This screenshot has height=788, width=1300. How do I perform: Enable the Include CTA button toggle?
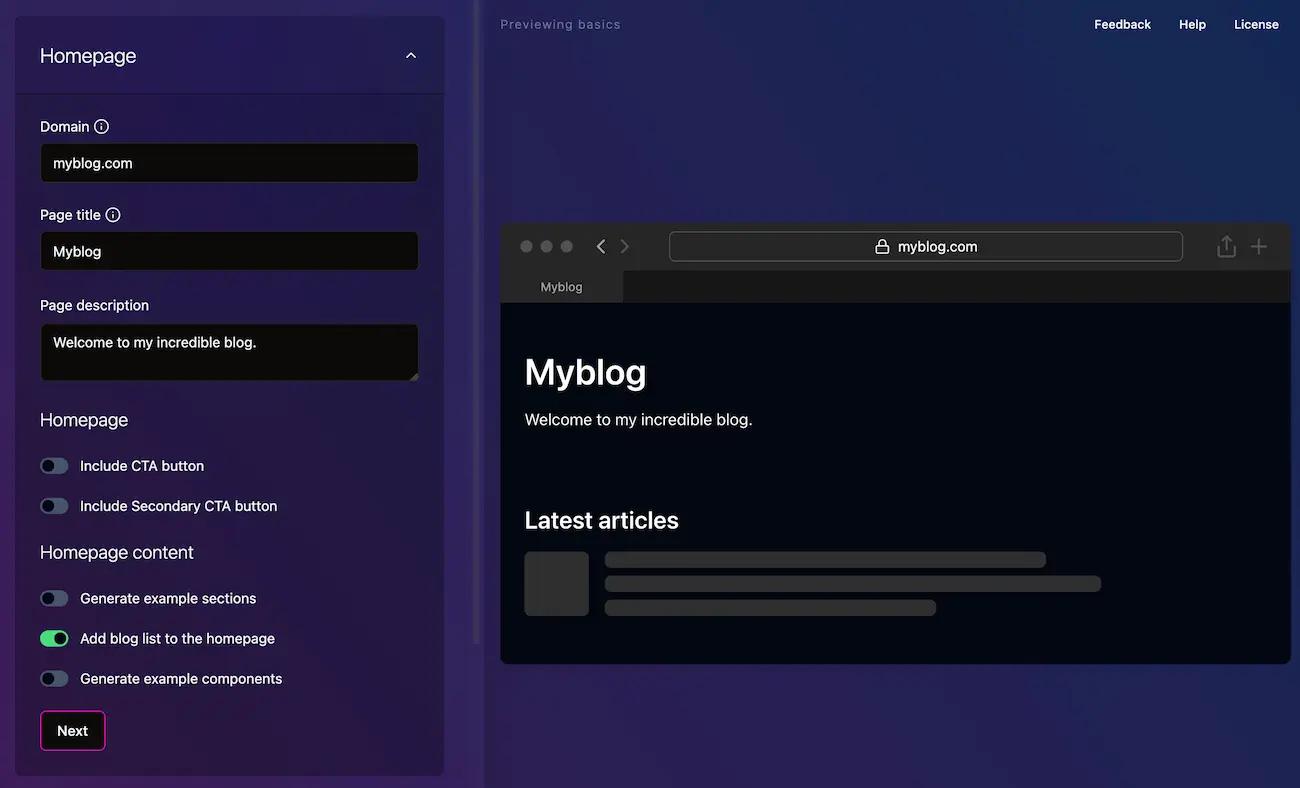[54, 465]
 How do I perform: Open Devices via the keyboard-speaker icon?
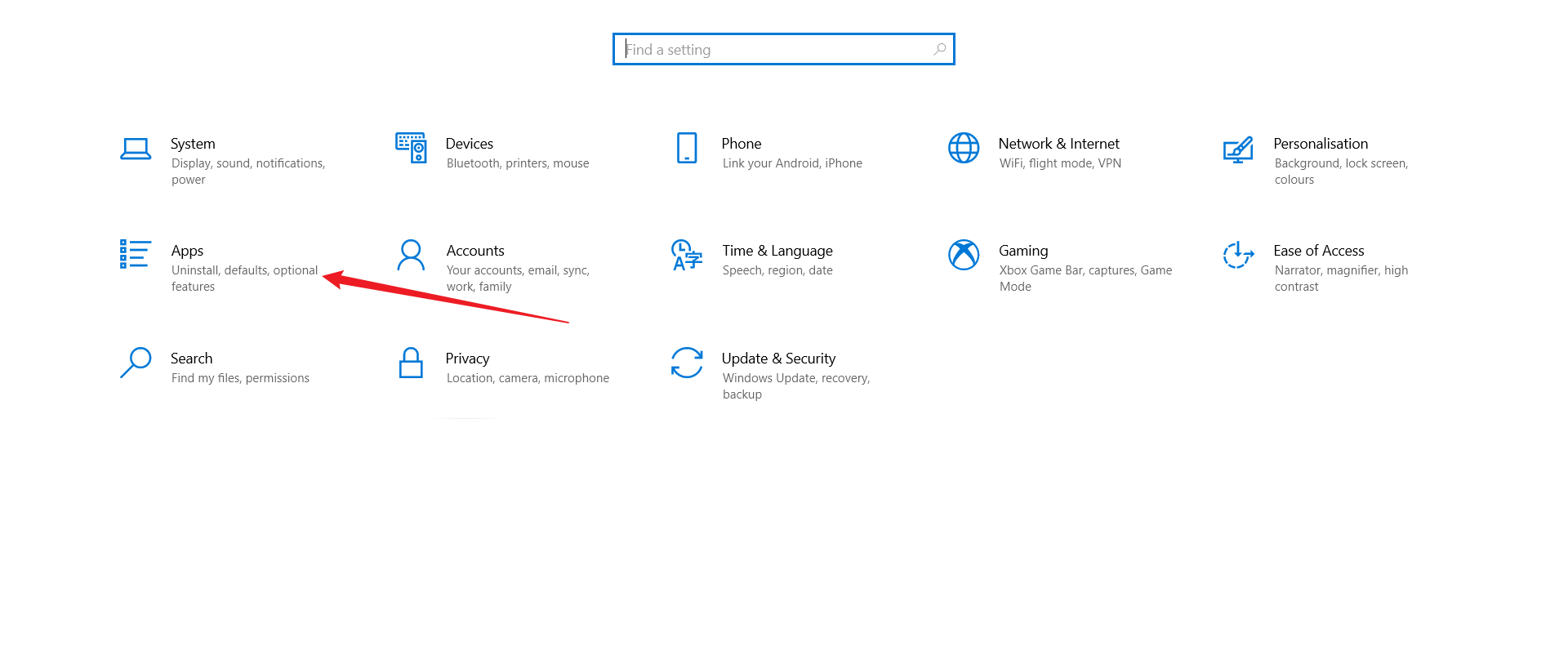[411, 148]
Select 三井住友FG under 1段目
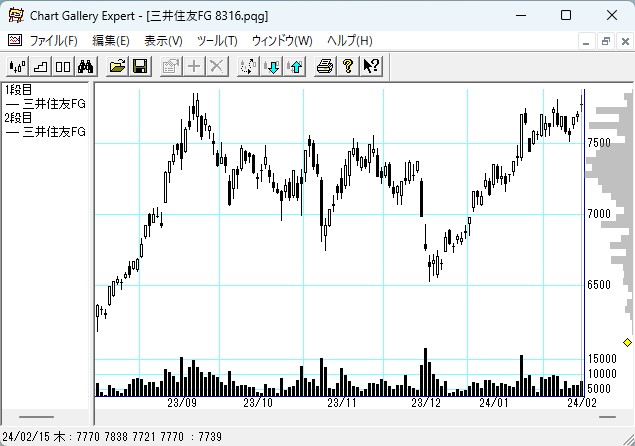The image size is (635, 446). pos(54,103)
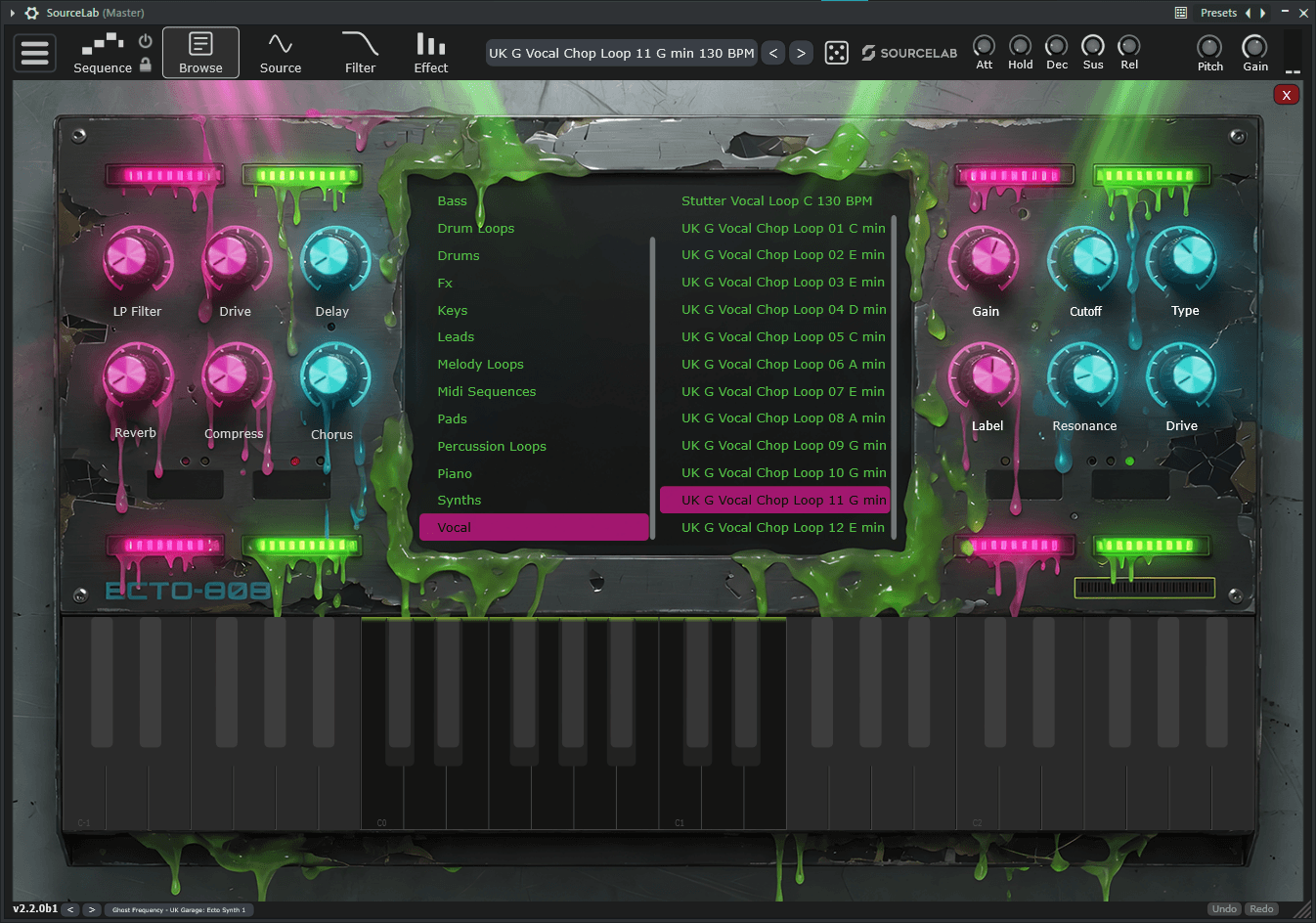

+ + + + + + +

▶ [What needs to be done] Please write out all of the data verbatim, with no pictures in the copy.

▶ [Final answer]
This screenshot has height=788, width=1300. How do I perform: Enable the Include CTA button toggle?
[54, 465]
 How do I perform: Open Devices via the keyboard-speaker icon?
[411, 148]
Select 三井住友FG under 1段目
The image size is (635, 446). pos(54,103)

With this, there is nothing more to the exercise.